Surprise – it’s kids. Again.
Writing in Parents magazine, Julia Haskins inventories the range of services curtailed by the shutdown which impact families, ranging from food safety to flu shots to social service block grants. Alan Pyke at ThinkProgress reports that funding for WIC — a generally unassailable public program which provides nutrition assistance to at-risk mothers, infants, and children – may cease completely if the shutdown continues long enough. And EdWeek notes that 19,000 children may lose access to Head Start, although the shutdown would not affect all children at once.
Because most services for families are administered at the state or local level, states have some flexibility in using leftover funds to continue providing services, according to Zero To Three. These funds will soon run out, however. For example, the USDA estimates that states have about a week’s worth of funds to continue their programs until the coffers are empty.
It seems likely that government will heroically reunite to avoid a default on the national debt, which would occur around October 17. But in the meantime, the very families who most need assistance will need to sweat it out. Even after the current crisis is resolved, the political atmosphere which created it will remain. And if that poisoned atmosphere has been nourished by gerrymandering and partisanship, its seed remains the federal budget. House Republicans have made budget cuts the ransom demanded for negotiation, and thus have, at least for the time being, focused their party’s platform almost exclusively on budget reductions.

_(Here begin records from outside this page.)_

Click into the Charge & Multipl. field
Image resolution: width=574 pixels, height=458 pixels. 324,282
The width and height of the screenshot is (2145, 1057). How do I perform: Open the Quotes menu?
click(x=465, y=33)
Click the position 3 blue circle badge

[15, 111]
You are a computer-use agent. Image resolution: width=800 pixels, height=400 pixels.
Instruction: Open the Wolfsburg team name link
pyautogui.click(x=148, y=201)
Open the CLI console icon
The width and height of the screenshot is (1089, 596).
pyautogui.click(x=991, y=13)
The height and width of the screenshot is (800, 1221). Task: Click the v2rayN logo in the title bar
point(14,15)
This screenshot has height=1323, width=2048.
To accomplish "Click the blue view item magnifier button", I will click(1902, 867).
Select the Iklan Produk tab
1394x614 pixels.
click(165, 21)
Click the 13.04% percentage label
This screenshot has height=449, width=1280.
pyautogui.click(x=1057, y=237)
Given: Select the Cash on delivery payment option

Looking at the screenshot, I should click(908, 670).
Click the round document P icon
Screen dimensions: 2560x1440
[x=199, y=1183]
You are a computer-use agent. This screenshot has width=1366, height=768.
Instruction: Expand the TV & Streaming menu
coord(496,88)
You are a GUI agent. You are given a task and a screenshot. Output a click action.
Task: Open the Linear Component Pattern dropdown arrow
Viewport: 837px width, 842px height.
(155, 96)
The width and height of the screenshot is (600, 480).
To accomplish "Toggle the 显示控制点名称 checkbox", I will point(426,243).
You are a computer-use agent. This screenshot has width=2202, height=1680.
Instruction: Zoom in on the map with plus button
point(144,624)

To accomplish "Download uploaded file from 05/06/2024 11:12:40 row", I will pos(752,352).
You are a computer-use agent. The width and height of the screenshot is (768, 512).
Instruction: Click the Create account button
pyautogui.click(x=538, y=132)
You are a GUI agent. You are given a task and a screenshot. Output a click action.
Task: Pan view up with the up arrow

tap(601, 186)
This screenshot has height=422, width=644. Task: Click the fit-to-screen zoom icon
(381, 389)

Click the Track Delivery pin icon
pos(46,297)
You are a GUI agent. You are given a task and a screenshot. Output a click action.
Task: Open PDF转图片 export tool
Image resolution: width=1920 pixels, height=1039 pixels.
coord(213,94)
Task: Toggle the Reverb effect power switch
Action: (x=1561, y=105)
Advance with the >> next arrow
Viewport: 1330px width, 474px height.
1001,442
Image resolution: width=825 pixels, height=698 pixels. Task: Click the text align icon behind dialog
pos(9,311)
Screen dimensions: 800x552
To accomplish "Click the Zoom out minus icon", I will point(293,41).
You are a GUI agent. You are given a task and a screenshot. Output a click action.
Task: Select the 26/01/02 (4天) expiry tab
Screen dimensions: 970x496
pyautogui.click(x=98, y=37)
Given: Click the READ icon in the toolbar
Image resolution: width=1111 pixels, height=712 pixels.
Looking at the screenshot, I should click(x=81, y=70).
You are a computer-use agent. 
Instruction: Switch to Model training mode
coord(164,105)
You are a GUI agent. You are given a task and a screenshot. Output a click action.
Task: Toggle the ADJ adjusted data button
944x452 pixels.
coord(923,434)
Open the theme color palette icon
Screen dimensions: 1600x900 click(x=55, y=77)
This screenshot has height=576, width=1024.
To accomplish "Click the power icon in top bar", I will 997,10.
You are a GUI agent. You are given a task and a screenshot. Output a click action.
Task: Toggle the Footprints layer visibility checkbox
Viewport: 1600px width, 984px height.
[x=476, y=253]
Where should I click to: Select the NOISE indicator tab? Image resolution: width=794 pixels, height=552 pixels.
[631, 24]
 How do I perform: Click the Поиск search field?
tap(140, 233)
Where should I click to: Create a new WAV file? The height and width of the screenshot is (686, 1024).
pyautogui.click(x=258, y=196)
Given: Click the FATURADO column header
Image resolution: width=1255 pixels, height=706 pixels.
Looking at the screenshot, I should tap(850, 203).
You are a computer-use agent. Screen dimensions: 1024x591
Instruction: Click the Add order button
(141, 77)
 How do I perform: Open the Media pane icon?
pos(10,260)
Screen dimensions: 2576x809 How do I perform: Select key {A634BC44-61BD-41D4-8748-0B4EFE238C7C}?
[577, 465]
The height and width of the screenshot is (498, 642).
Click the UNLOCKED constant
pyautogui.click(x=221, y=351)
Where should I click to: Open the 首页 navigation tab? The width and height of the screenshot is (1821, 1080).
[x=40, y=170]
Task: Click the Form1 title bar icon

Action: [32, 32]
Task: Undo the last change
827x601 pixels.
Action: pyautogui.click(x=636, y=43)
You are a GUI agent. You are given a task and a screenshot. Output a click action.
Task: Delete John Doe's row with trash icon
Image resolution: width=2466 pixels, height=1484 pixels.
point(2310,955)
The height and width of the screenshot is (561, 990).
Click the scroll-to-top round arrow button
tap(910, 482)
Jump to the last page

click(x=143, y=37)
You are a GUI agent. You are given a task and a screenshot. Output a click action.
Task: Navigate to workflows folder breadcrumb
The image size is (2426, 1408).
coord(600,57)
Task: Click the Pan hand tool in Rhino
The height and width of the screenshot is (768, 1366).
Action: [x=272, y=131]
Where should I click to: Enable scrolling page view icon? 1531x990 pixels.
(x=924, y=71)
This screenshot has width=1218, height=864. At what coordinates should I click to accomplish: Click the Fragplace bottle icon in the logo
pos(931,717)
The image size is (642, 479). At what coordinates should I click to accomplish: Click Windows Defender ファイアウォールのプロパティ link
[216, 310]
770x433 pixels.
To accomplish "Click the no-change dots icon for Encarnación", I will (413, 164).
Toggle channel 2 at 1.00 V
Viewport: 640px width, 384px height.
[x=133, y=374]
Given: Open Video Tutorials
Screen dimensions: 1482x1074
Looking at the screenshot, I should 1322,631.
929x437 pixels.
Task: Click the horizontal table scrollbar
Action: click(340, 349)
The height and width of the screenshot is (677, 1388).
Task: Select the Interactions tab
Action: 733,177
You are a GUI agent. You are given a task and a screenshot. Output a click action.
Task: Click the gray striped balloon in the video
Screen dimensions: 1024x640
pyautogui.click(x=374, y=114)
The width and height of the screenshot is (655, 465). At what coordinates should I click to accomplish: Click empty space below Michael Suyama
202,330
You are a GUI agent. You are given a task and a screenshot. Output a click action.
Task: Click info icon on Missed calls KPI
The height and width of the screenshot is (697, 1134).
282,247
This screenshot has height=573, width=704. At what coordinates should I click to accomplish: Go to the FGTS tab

Plausible arguments exist on each side of the budget argument, but no matter one’s political party, reducing funding for early childhood programs is bad policy and bad economics. As James Heckman and others have demonstrated, investing in high-quality early childhood programs is good for kids, good for families, and good for the economy.
Of course, not all early childhood programs are created equal. But the best ones, when implemented correctly, have demonstrated positive effects on the economy. So when it comes to funding programs for young kids, we should not be arguing whether – but how.